The day was as predicted, relentless ice-rain, and for now, we are still awaiting the arrival of the snow. This evening I watched the local news program.   I tend not to watch local news because by and large, it has very little news content.   On any given night they read off the number of people murdered in St. Louis for that day, and pretty much, that is all we get to hear.   (Can you believe it, St.

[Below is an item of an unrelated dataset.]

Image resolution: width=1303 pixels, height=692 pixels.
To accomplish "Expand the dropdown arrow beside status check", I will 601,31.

Louis has been named the most dangerous city in the U.S.?   Don't answer that because yes, you probably can.)   Anyway, today, no murders.   Instead, a solid hour of weather news.   I sat there thinking that we all know that the weather is bad.   They have already told us what to expect.   Why then are you going on and on about it for a whole hour?   Intriguingly, where's the other news?   You know, that boring stuff like a typhoon killing 146 people in the Philippines?   No, instead, we went "live" all over the viewing area to hear various reporters tell us that the weather is bad and snow is on the way.

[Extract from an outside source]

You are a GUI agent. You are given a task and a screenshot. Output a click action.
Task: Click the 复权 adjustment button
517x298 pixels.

OK, I suppose you have to forgive the local media for their news coverage.   The majority of people aren't really that interested in anything that goes on more than 50 miles from where they live.   Consequently, local media gauge their audience and give them what they perceive that they want.   However, in all this weather chaos, I find it incredulous at the amount of madness that seems to prevail.   Currently, the highway patrol are advising people not to travel unless their journey is absolutely vital.   Courtesy of the local news team, we had a live interview with some poor motorist stranded at a fuel stop.   The reporter asked him why he was out driving.   The driver responded that normally he would not attempt to drive in such treacherous conditions; however, tonight, he had an important high school basketball game to watch and that was why he was out on the road.   The reporter asked the valid question, given that all the schools were closed today, what made you think that a high school basketball game would be going ahead.   He sheepishly replied that as basketball was an indoor event, he assumed that it would go ahead as usual.

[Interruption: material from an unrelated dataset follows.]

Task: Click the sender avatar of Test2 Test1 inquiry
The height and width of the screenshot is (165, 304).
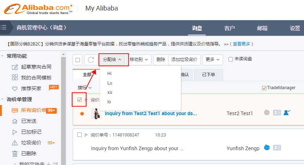Action: [x=96, y=113]
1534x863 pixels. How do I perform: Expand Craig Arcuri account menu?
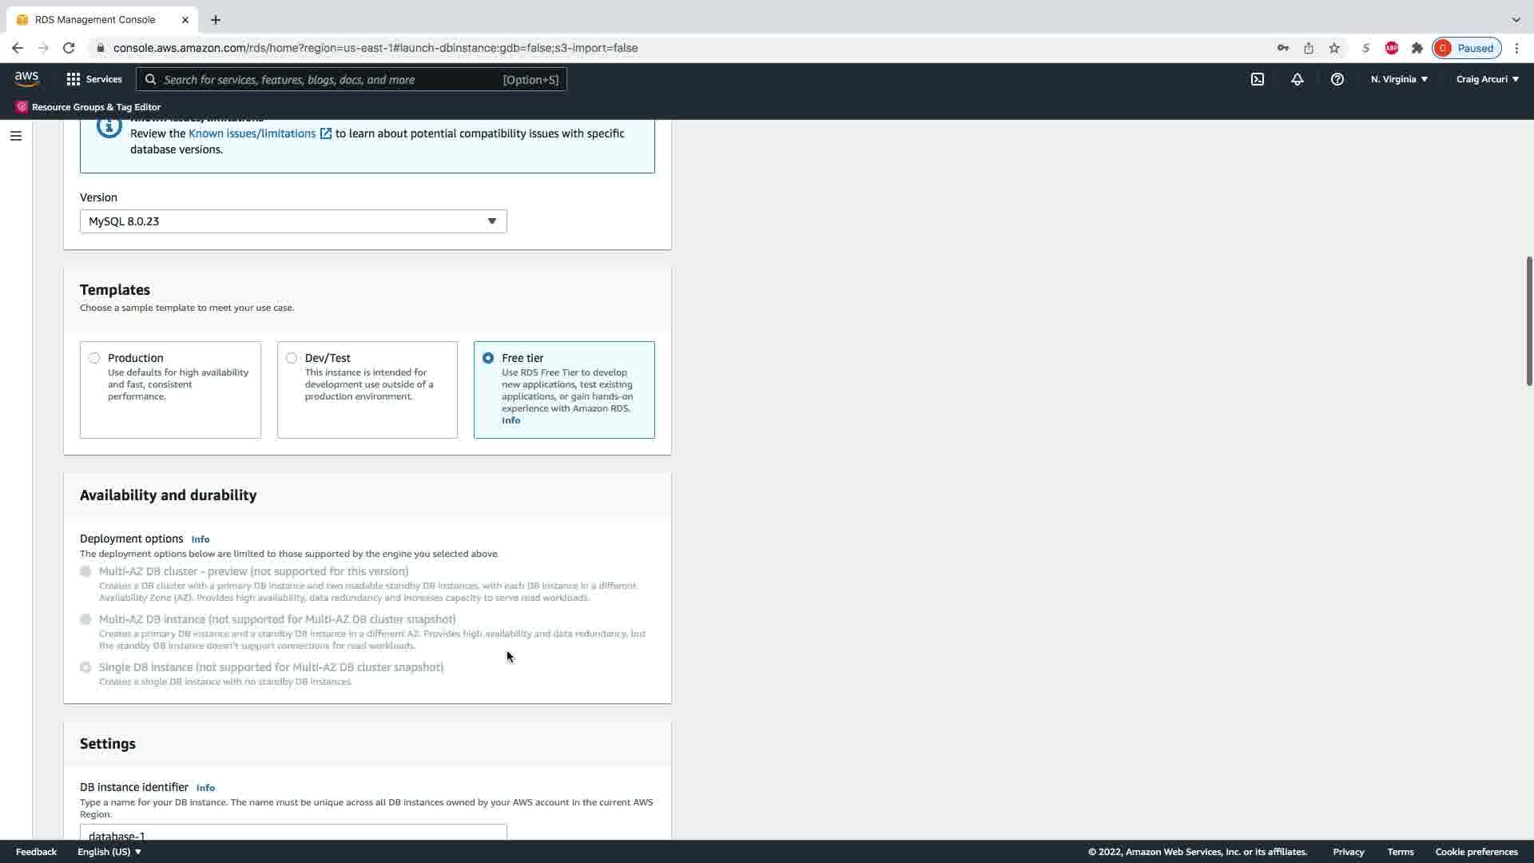(1487, 79)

In our own small town, roads are currently, for the most part, impassable.   I am listening as I type to the emergency services on my scanner.   About an hour ago, the ambulance people were dispatched to a rural address to deal with someone complaining of a stomach ache; a stomach ache that he has had since yesterday morning.   Yesterday morning, evening and night, the roads were clear, the weather was fine.   He could have gone to see his GP.   He could have got a relative to drive you to the emergency room.   But no, he waited until the roads are impassable, and then calls the ambulance, which in turn, has to wait for MODOT to plow in front of them so that they can reach the address.   I know one cannot help being ill, but please, don't wait until the middle of the night to have people address something that has been manifest for 36 hours.

Hot on the heels of this, the police receive a call from someone reporting that a suspicious car has driven into the driveway of the house opposite.   The address is at the top of a steep hill.   The police have to wait for the city road crew to plow the road before they can respond.   They arrive, and find that the suspicious vehicle belongs to the owner of the house, who arrived home later than usual owing to the weather.   OK, it is really nice to have vigilant neighbors.  However, the reality in this case is that the neighbor saw what she thought to be a suspicious vehicle.   She then watched her neighbor get out of the vehicle, go to the front door of his house, unlock it with his key, and go inside.   It is only then, that she got on the phone to the police and told them only the first part of the story.

If this wasn't enough drama for one evening, 15 minutes later, one of the city road crews calls in to say that they have fallen off of the side of the road and that they are stuck.   They ask for the other crew to come and tow them out; and, as they hadn't bothered to put on the snow chains before they left, could that crew also bring their snow chains!